I:とても難しい質問ですね。確かにこれまで大量にフィルムを使って撮影をし、またデジタルカメラの始まりから仕事に使ってきた経歴はありますが、スマホを含め、デジタルカメラの進化と情報の電子データ化という変化は、正直手に負えないです。まず、僕たちがやってきたような職業として単純に写真を撮って生活していくということは、それだけでは難しくなってきています。また従来の産業としての写真はデジタルカメラもすでに飽和状態で、シンプルな業態としての写真産業は別な業種に呑み込まれていくと思います。
S:社会が電子化していくなかでも、写真をプリントしたり、本を編んだり、物質的にアウトプットしていくことを飯田さんは大切にしているように感じます。
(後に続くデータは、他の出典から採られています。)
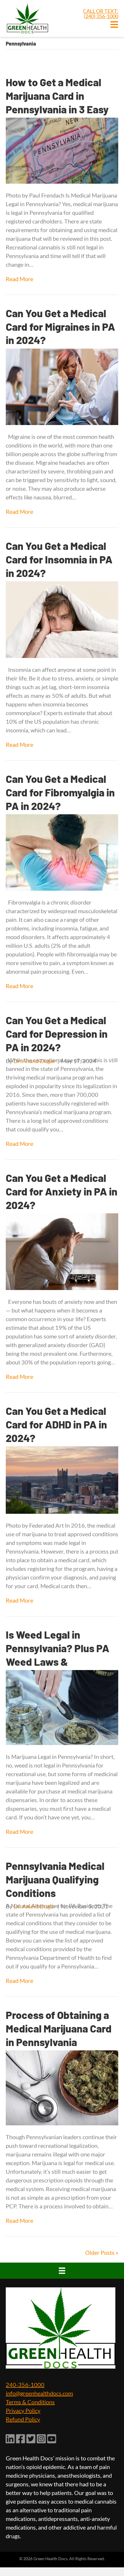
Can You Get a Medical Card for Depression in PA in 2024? (57, 1033)
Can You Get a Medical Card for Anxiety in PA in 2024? (61, 1191)
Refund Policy (23, 2419)
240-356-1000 (25, 2384)
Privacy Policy (23, 2410)
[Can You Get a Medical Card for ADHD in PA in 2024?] (62, 1479)
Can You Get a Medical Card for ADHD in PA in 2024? (56, 1424)
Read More (19, 278)
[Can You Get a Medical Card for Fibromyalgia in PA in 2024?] (62, 851)
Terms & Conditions (30, 2401)
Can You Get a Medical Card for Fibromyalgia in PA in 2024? (60, 792)
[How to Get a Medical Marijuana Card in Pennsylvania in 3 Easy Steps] (62, 149)
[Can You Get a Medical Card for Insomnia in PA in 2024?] (62, 618)
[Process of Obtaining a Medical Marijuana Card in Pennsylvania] (62, 2087)
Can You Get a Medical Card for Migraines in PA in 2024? (60, 326)
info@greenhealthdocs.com (39, 2393)
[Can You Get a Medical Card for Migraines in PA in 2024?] (62, 386)
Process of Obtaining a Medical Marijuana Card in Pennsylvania (59, 2028)
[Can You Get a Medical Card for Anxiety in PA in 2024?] (62, 1250)
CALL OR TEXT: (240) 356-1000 (100, 13)
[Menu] (62, 2271)
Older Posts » (101, 2252)
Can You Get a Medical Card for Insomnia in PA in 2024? (59, 559)
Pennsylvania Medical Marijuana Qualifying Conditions (55, 1879)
電子的な情報を扱うだけでは得られない満足はそこにありますか?
I:そうですね。デジカメを使うようになって、個人的には逆にフィルム、印画紙にあらためて引寄せられています。職業的にはプリント、写真集という形がありますが、その前にモノクロプリントをやっていくことに一つの喜びを感じている人も少数ではないと思います。カラープリントはちょっと継続は難しい。産業とは無縁だけど根強い写真の面白さは受け継がれると思います。